I had no more questions but we kept talking. Their parents, they told me, both were dead. This had been their house when they were children and their buddy William was in it a lot. We sat there another hour or so, I don’t know why except that I had some dog stories, too, like one about how along into April when the snow sometimes got crusty out on the trail and would cut the dogs’ feet, we’d make moccasins for them . . .

No Legs: “What of?”

“Seal-skin or canvas, but seal is best because with canvas you’d be lucky to have it last a day.”

Then we both produced examples of how some hunters and trappers had the patience to teach a mediocre dog until he was some use, and others had no patience and would be whipping a good dog until he was no good. I told about my father, the one who drowned when I was young, and how people often told me he never bought a dog in his life; was given a male and female when he was fifteen and raised every one he owned after that, training them so good that people were always wanting to buy or make a good trade for breeding stock.

I finally stopped, realizing I had done an awful lot of talking, my reward being that they were easier with me, all stiffness gone.

“I didn’ know Eskimos was such big talkers,” No Legs said, and his sister giggled and looked to see how I would take it.

“Inuk,” I said.

“You goin’ after William? I don’ know where he was gain’ but he ain’t back or I would know, or Cecilia.”

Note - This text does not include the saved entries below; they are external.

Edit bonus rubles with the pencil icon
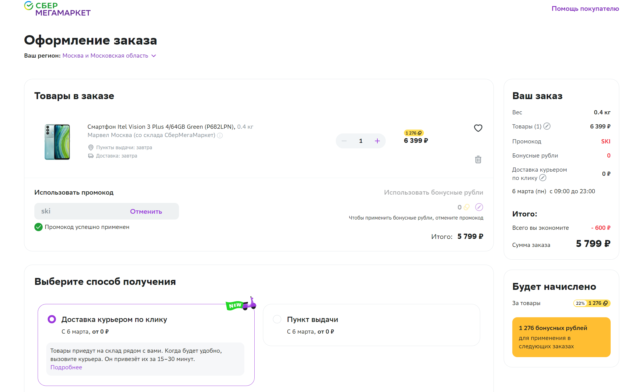This screenshot has width=627, height=392. coord(479,207)
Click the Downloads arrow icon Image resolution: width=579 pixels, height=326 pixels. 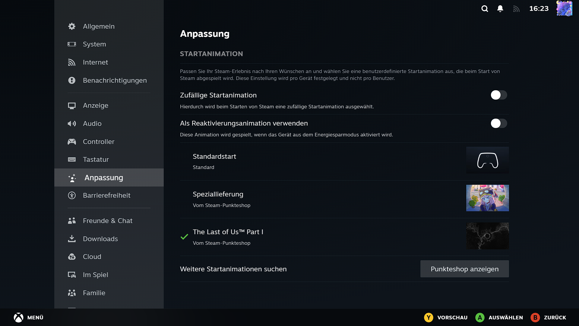pos(72,238)
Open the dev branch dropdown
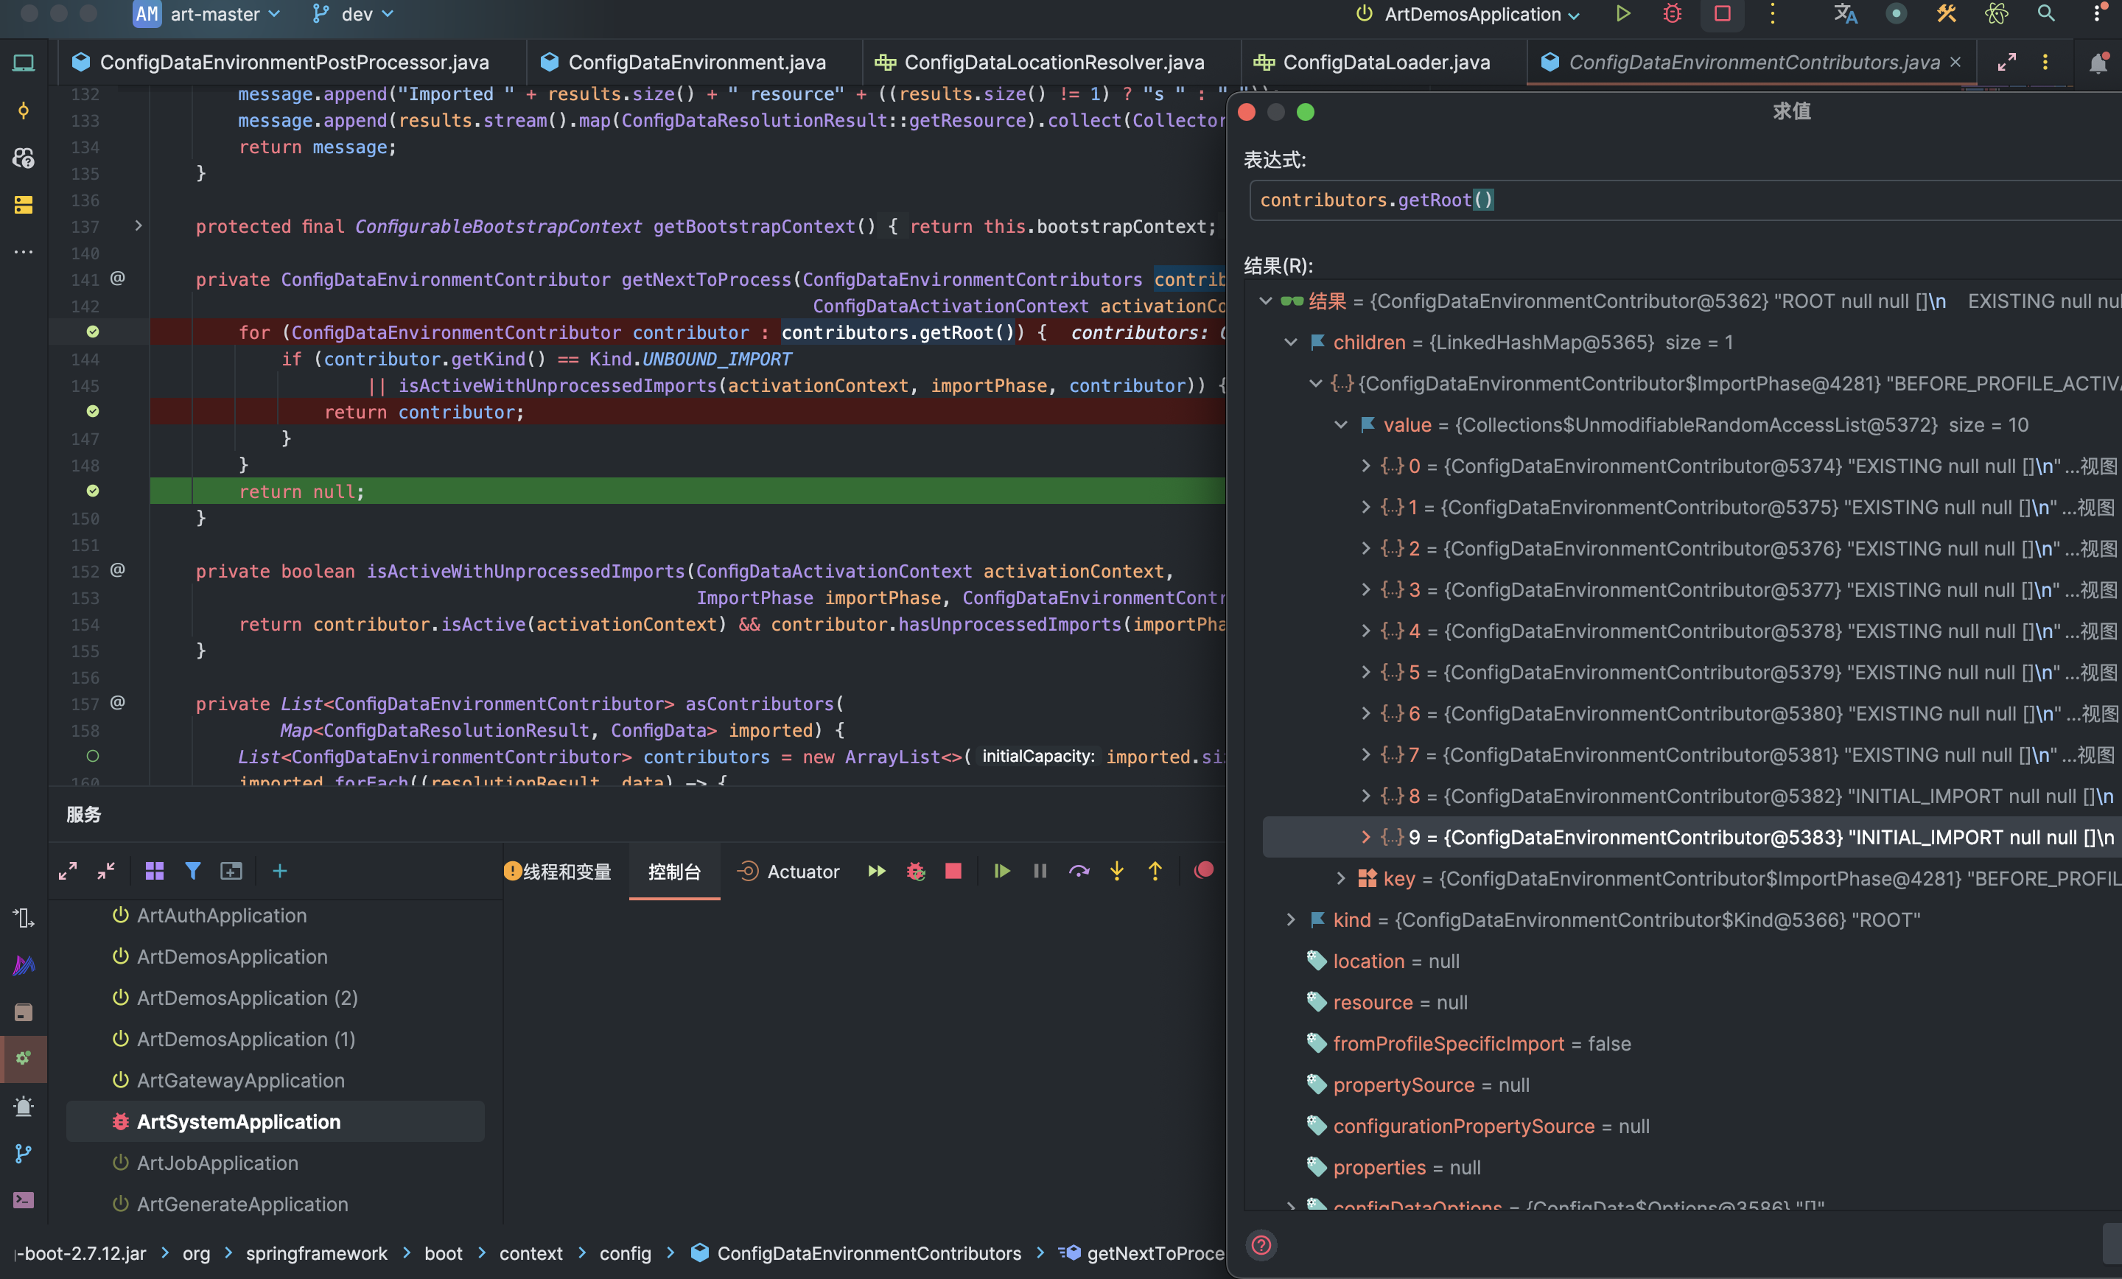This screenshot has width=2122, height=1279. coord(355,14)

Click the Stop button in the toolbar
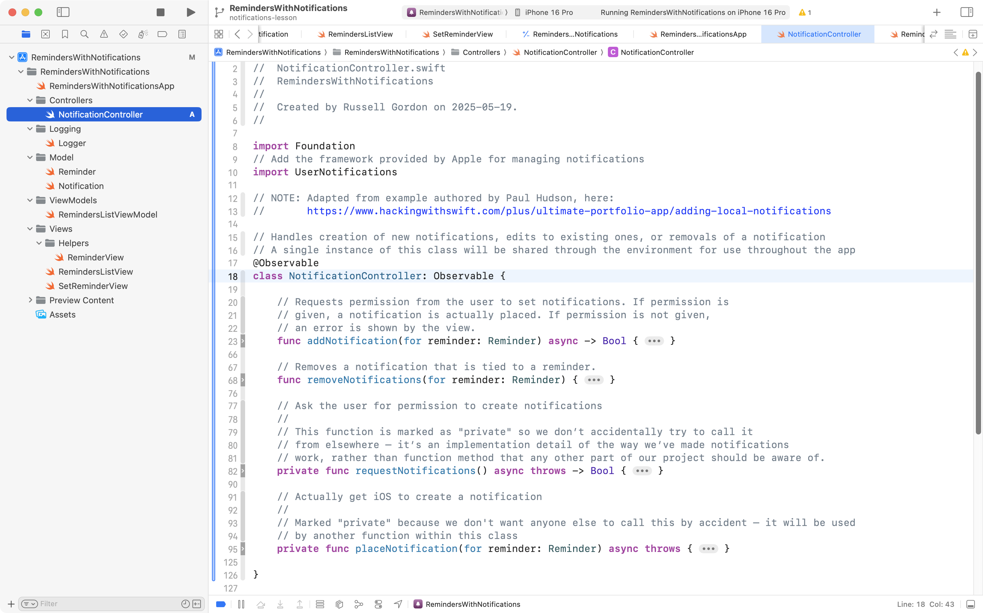[x=160, y=12]
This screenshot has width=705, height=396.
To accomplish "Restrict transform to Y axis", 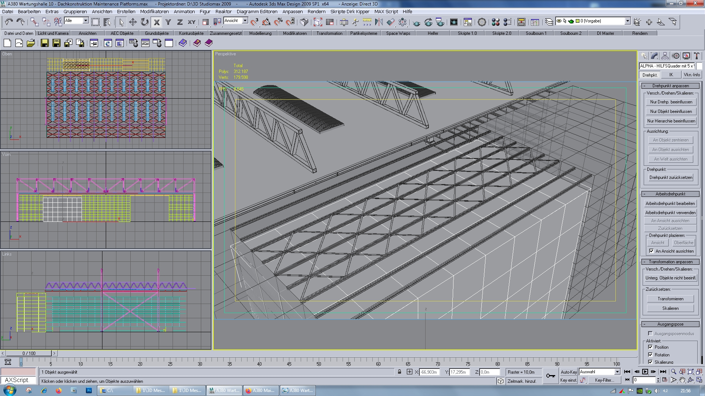I will coord(168,22).
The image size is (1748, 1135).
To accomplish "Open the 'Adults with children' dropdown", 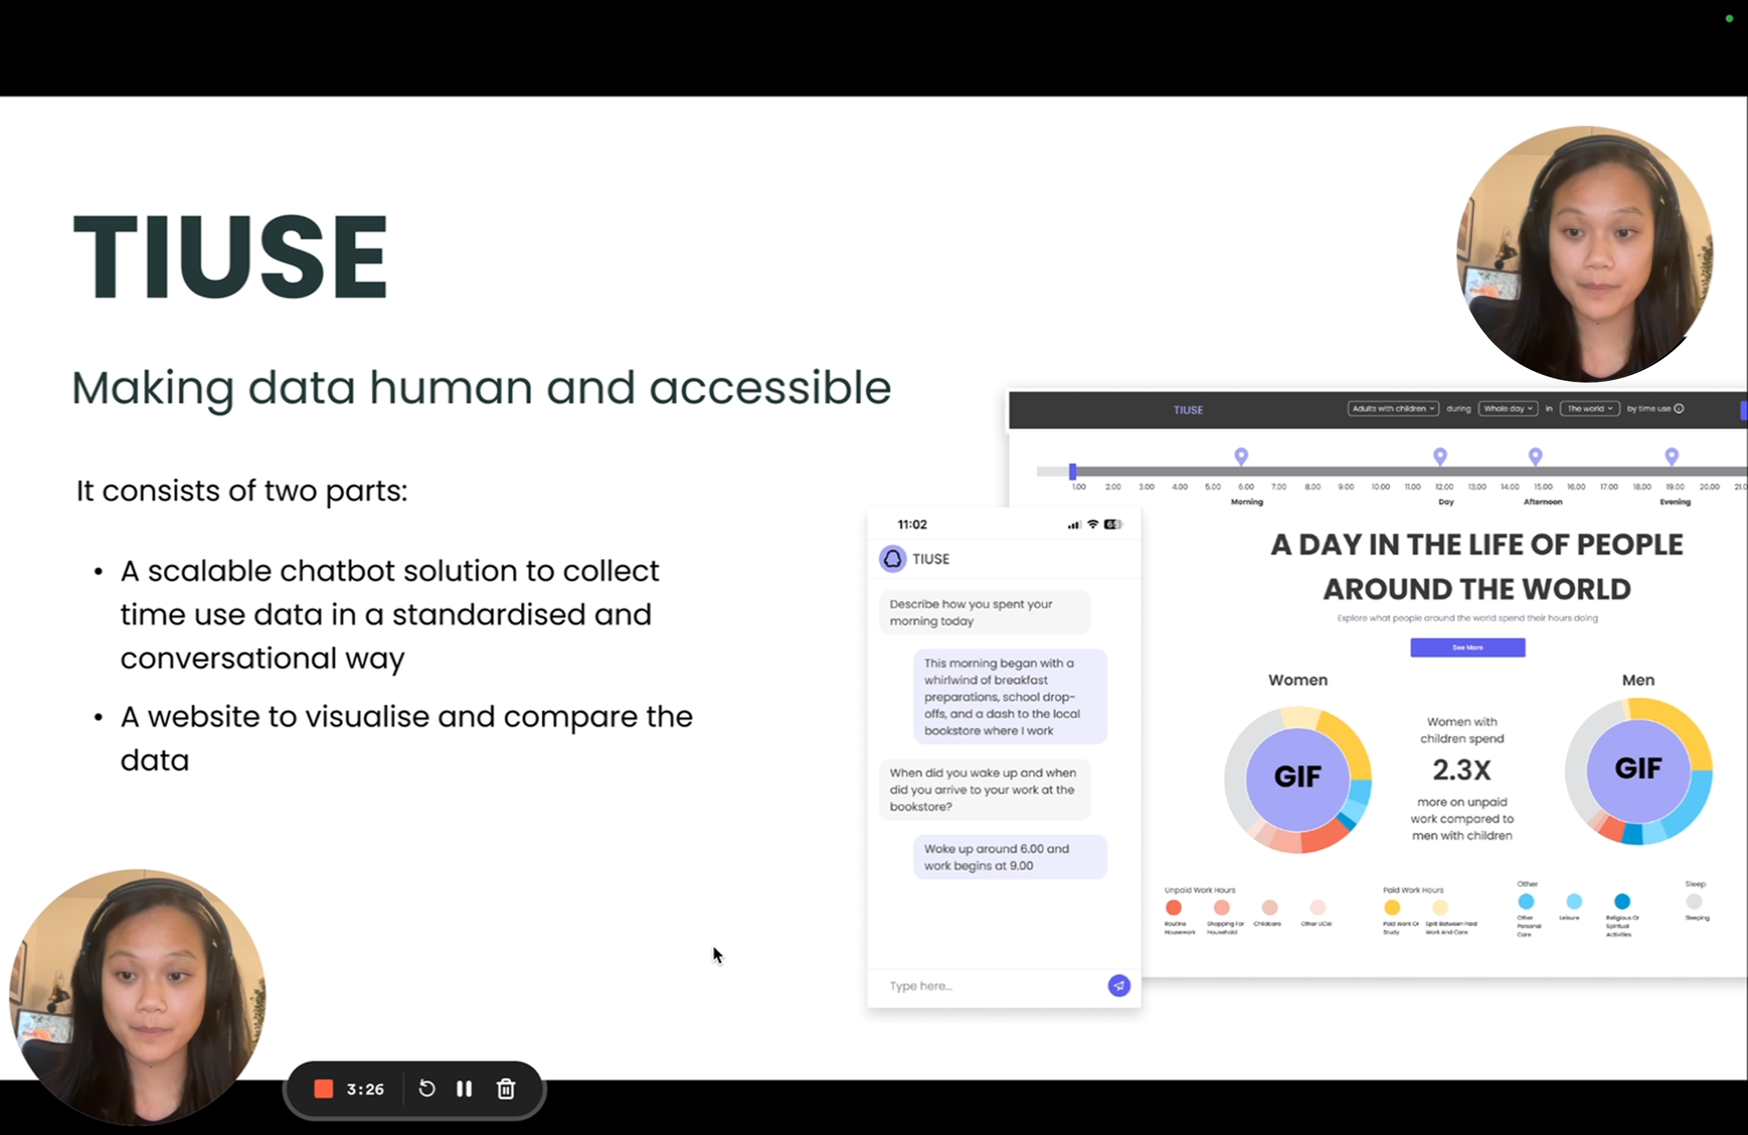I will coord(1393,409).
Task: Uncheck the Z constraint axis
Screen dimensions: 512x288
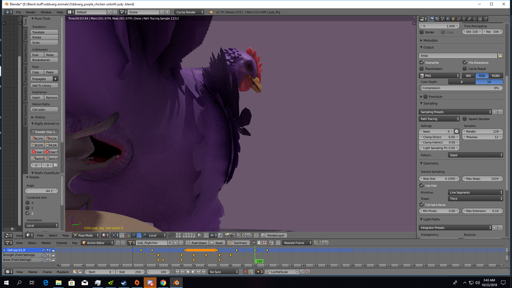Action: 27,213
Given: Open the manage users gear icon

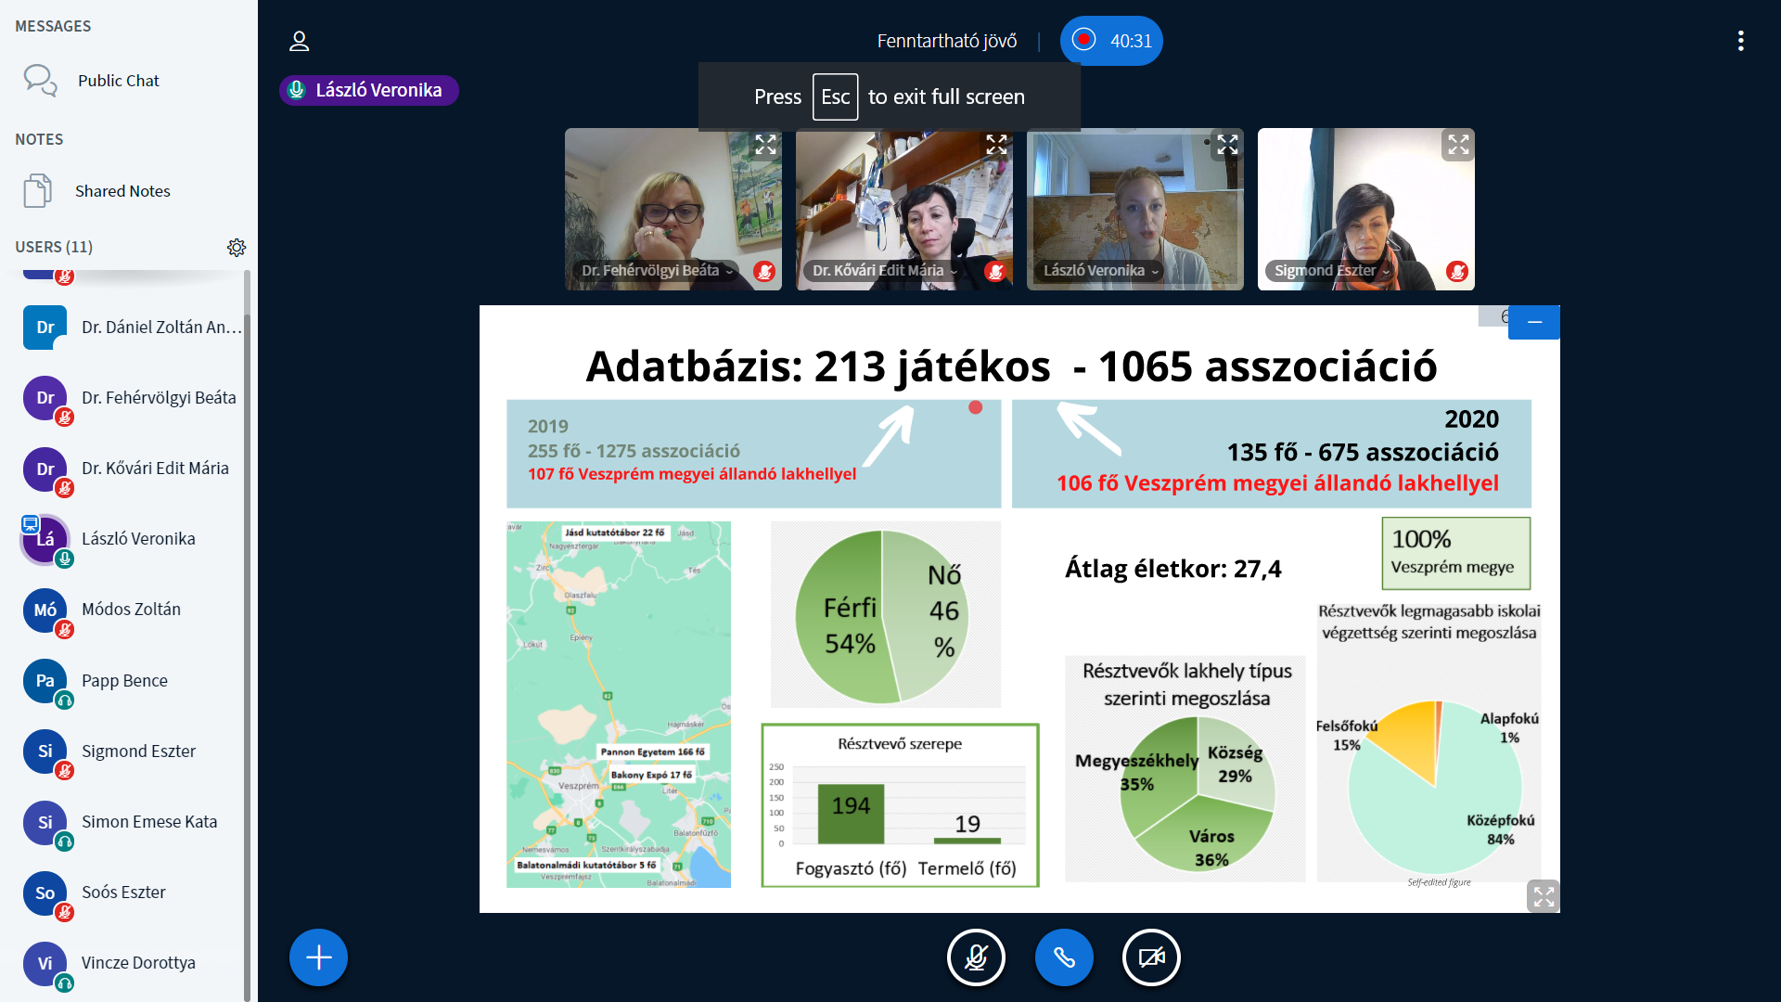Looking at the screenshot, I should click(237, 248).
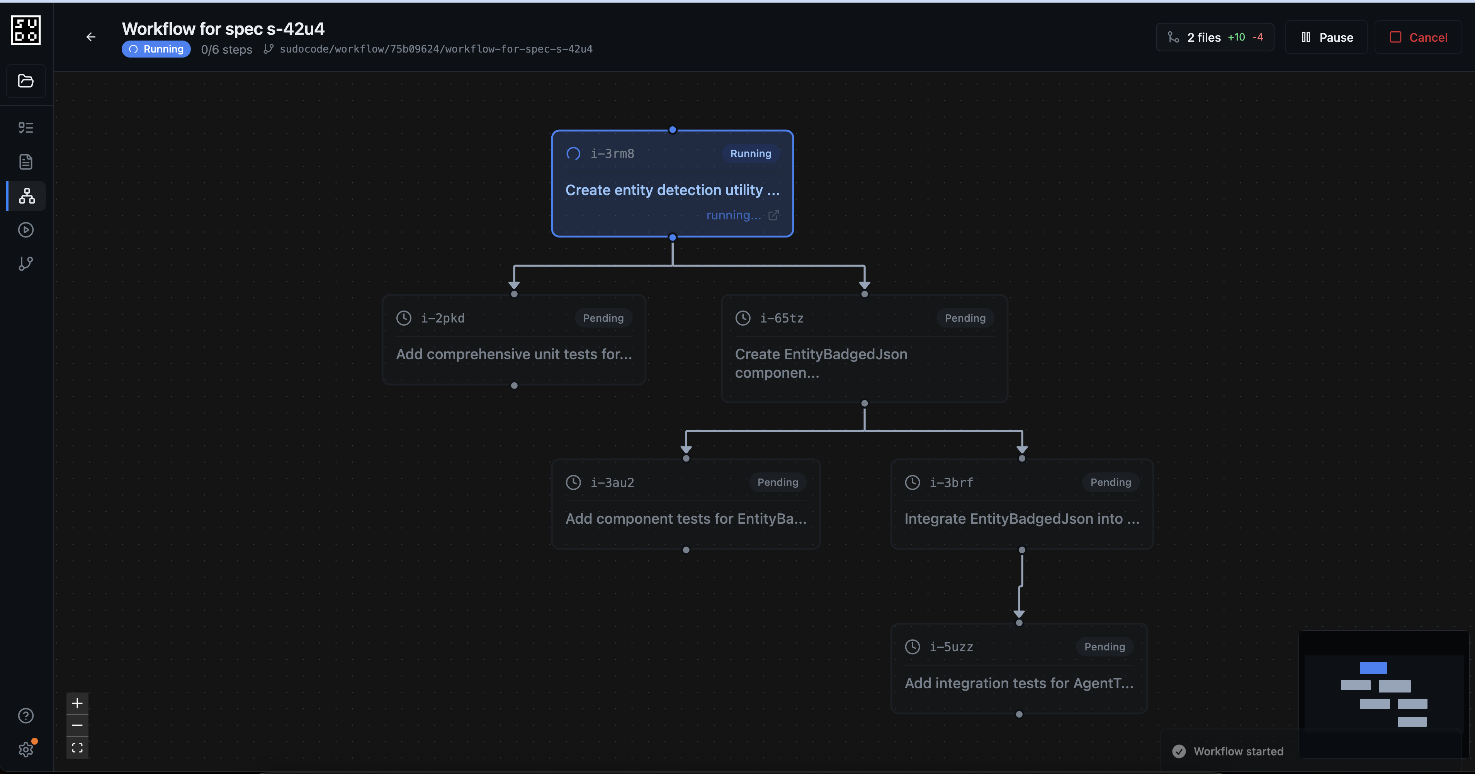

I had been thinking about it even when I was talking. With the weather still too bad to fly, following him through new drifts by snowmobile wouldn’t be any bed of roses. But somewhere in the dog conversation I’d had an idea. What the hell, there was nobody here to say, Matteesie, don’t be a fool.

“Anybody still around here with a good team?” I asked.

“Six dogs would be best but four might be okay, with a lead one that could follow William’s trail even through this snow.”

No Legs looked at me long and hard.

“How about it?” I pressed.

His smile was a lovely thing to see, like a guy who had come through a long hard night and was greeting a new kind of day. “There’s a woman here with a team. She’s a teacher. Useta be at Arctic College in Inuvik and belonged to the dog-team club they got there, gain’ out weekends and stuff. Don’ know how good her dogs are but”—laughing—“they go by me like the bloody wind sometimes.”

That’s when I had another idea, the kind that zooms into the head and out of the mouth all in the same breath, with no time left over for considering the ins and outs, the on this hand and on the other hand.

He would know the territory and he was friendly.

“If we can get them, how about coming with me?” I asked.

I hadn’t seen a look like his before. It was like, through his eyes, without a sound, he was crying and cheering at the same time.